8
feynman
4y

Ok, this is very naive - but it’s claimed Russia is trying to hack institutes in the west for coronavirus antidote research. My question is, shouldn’t such research be completely ‘open source’ anyway?

Comments
  • 5
    Imho yes, it should, like every medical/pharmaceutical research. I think pharma business has gone too far and there is too much money at stake...

    I might sound ridiculous, but it wouldn't surprise me if all this coronavirus thing was actually started by them to sell antidotes/vaccines.

    After all it's industry. Remember what they say in "the wolf of wall street"? Create the need and then sell the solution.

    (I'm not a accusing anyone nor claiming anything. It would just not surprise me)
  • 3
    Depends on who's funding it. If it's the state with tax money, it should be public.

    If it's a company, then it shouldn't - because one successful product in hundred has to make up for the money wasted on the other 99 that didn't make it. Making it public would mean that companies would not be able to fund research anymore.

    Apart from that, I wouldn't take the vaccination. Last time such a rushed vaccination was pushed to the market, that was the swine flu, it turned out that heavy vaccination damages were involved. People who would fall asleep from one second to the other and could never lead a normal life anymore.

    That's why I only take vaccinations with good long term experience.
  • 0
    It is if they are part of the W.H.O, if I remember correctly.

    Let me go find a source...

    https://who.int/news-room/detail/...
  • 2
    Such research usually is made open when it's complete, but not *while* it's in progress, as this potentially leads to others trying to clone, finish and publish said work earlier than the original team can finish it, claiming authorship (and potentially patents.)

    In any case, reading between the lines I think the aim with these hacks was to disrupt, rather than extract data.
  • 1
    @Fast-Nop As one is apparently not even very immune against reinfection after having gone through an infection, working vaccines will never exist.
  • 1
    @kescherRant Yeah, that's what it looks like. Hardly surprising because it's the same for similar other viruses.

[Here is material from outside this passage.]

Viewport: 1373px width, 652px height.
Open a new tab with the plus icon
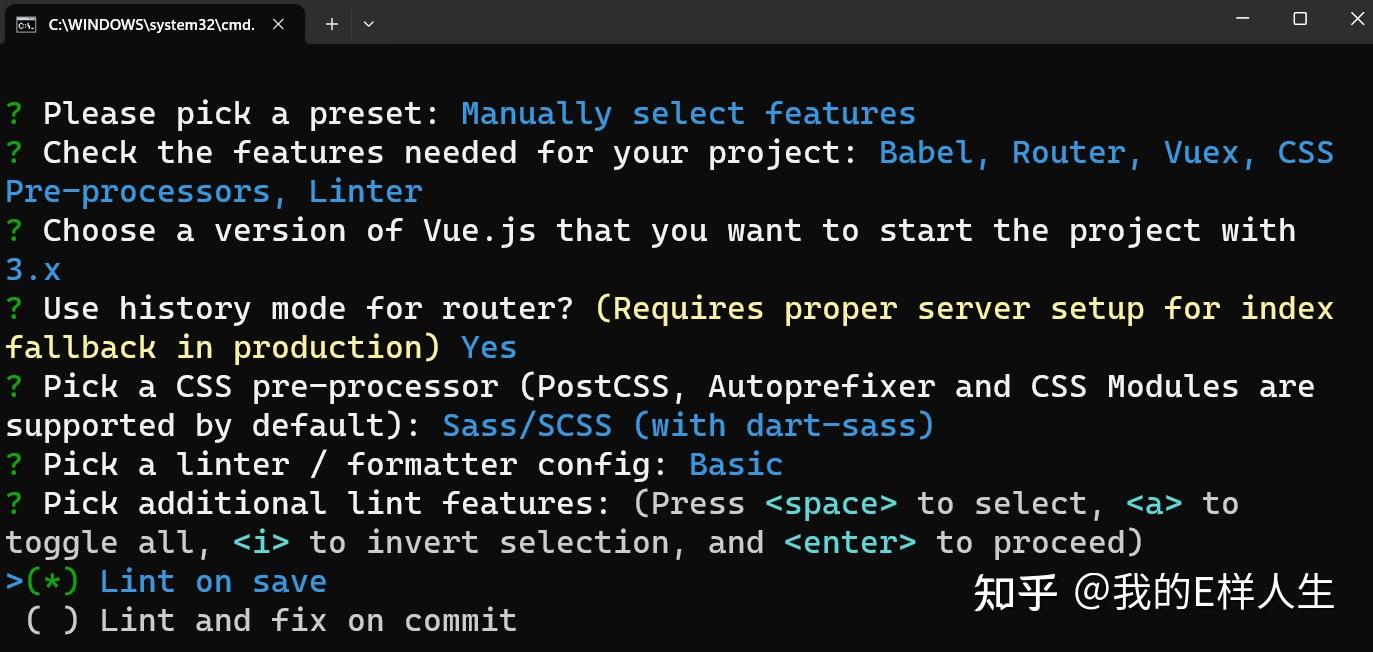[332, 24]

    I've taken vax against pneumococci because that would at least prevent a bacterial superinfection on top of the viral one. Also, I wouldn't need to bomb my body with antibiotics while it is already busy fighting the virus (antibiotics work only against bacteria, not against viruses).
  • 0
    vaccines are not profitable. cancer meds and insulin and other meds that are needed on a daily base are more profitable.
  • 1
    Exactly what I was thinking
  • 1
    @Fast-Nop Indeed, but medical research should not be a private business at all.
  • 0
    @dmonkey I think it should because the risk of going bankrupt is what keeps companies from going all out crazy like unis which already are increasingly failing even at their core purpose of education.

    Fund that research with tax money, and you'll get no useful output at all because politicians and woketards will meddle in to waste the tax money on everything other than actual research.
  • 1
    @Fast-Nop Agree.

    It's still immoral, but you're right...
  • 0
    My brother and I were arguing about the same thing earlier. His point was Russian hackers were checking to see who makes the best vaccine. That's so fucking stupid. I think it's either 'fake news' or some other country using 7 proxies is doing the hacking. I doubt Russia needs to steal research data. All I know is my brother is an idiot I won the argument.
  • 0
    It’s probably just politically-loaded fake news. That seems to be all there is now. 🤦🏻‍♀️
  • 0
    Because of €€€$$$
    First ones to make a successful vaccine will make billions.
  • 1
    #theoryconspiracy
    Same reason why there isn't still a cure for AIDS, the money is in the long treatment
  • 2
    @GyroGearloose Same for many things like tooth decay.
  • 0
    That’s a depressing thought: that there’s more money in long term treatment than a cure so they don’t push resources for a cure.
  • 0
    @feynman well... Is a known fact...
    How far it extends tough is speculation.